> [EXERCISE PROMPT] Convert everything from the line containing "Task: Open the Forum page link in header" down to the end of the items into a Markdown table with the columns Row and Line, one non-blank line per row. Leave the pictures out.

[Click-target items]

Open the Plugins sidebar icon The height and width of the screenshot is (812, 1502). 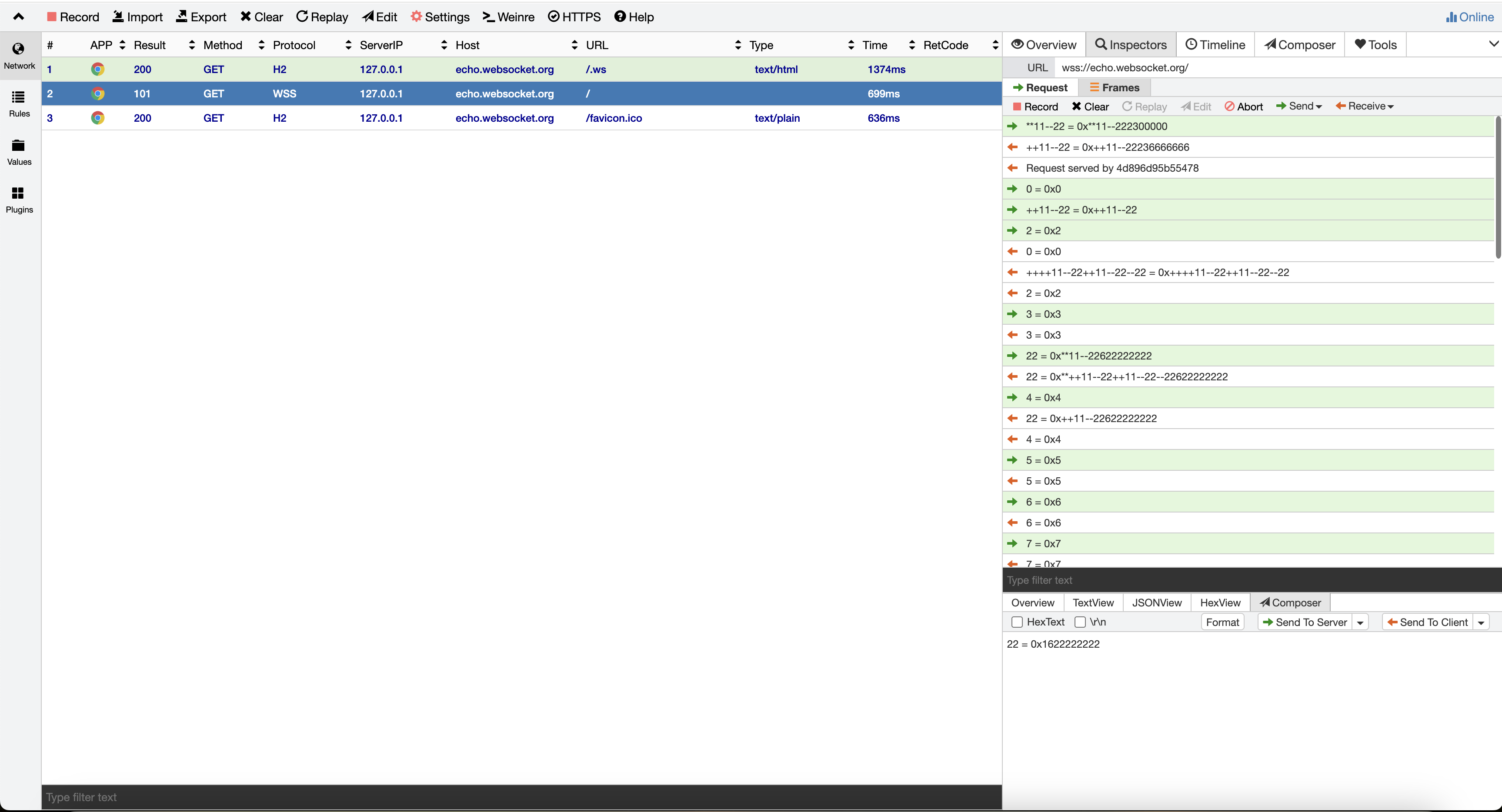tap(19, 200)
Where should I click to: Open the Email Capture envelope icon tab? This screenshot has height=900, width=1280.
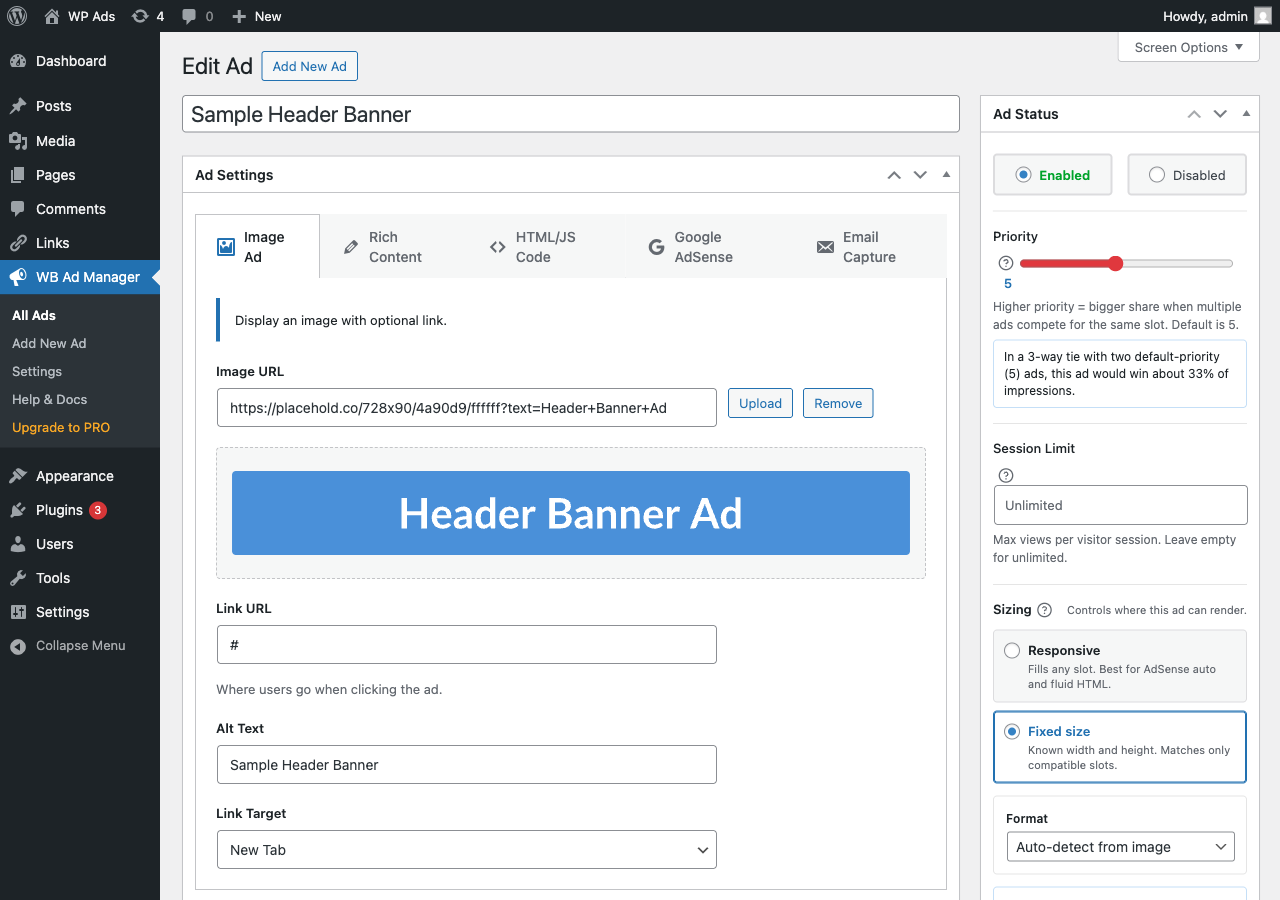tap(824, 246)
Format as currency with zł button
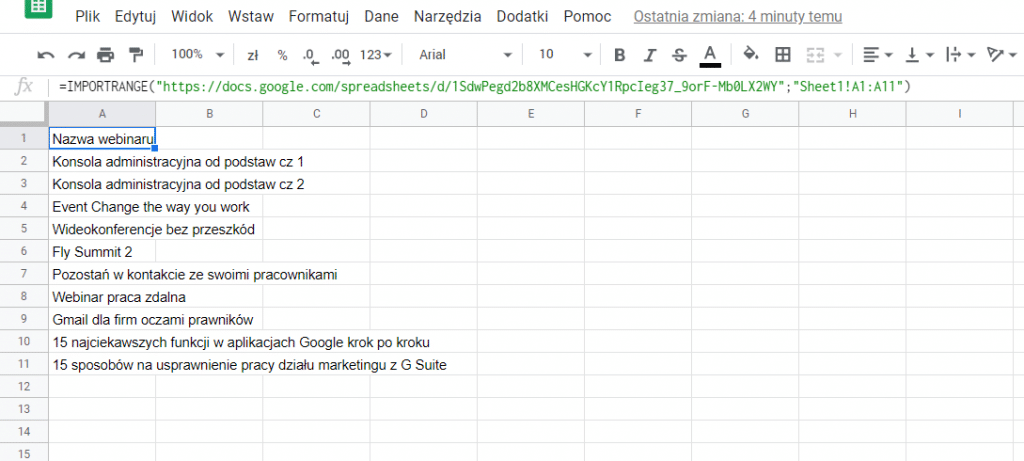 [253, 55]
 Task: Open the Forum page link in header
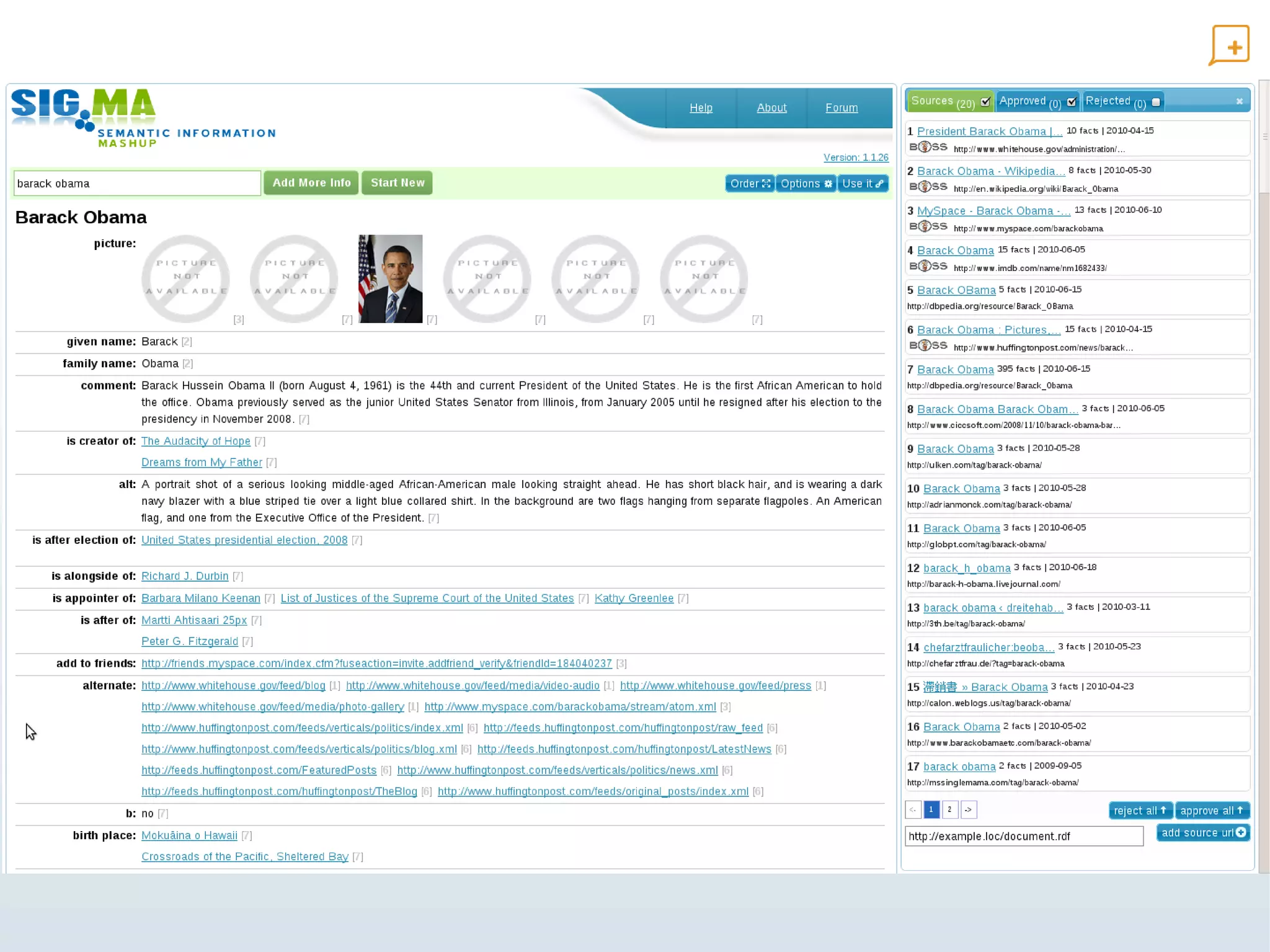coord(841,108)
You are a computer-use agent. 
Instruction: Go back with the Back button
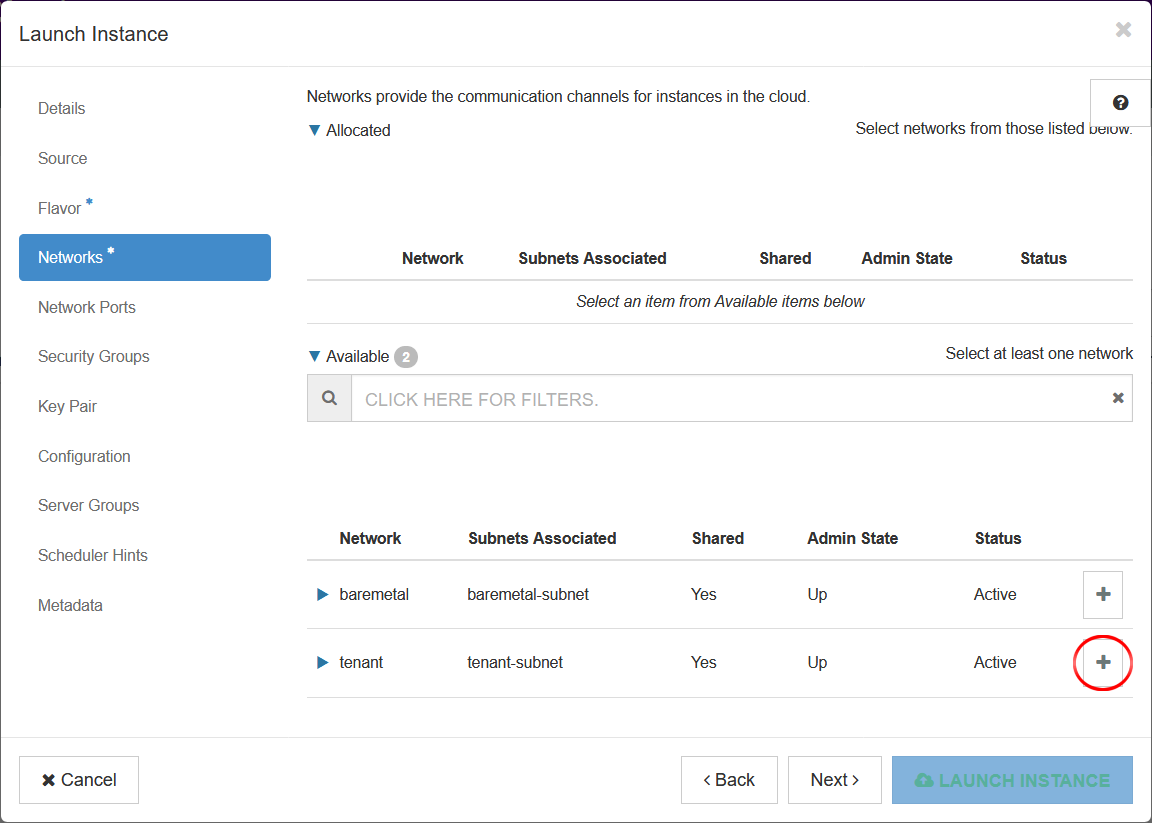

> [SOLUTION FOR THIS TASK]
| Row | Line |
|---|---|
| 1 |  Task: Open the Forum page link in header |
| 2 | coord(841,108) |
| 3 | You are a computer-use agent.  |
| 4 | Instruction: Go back with the Back button |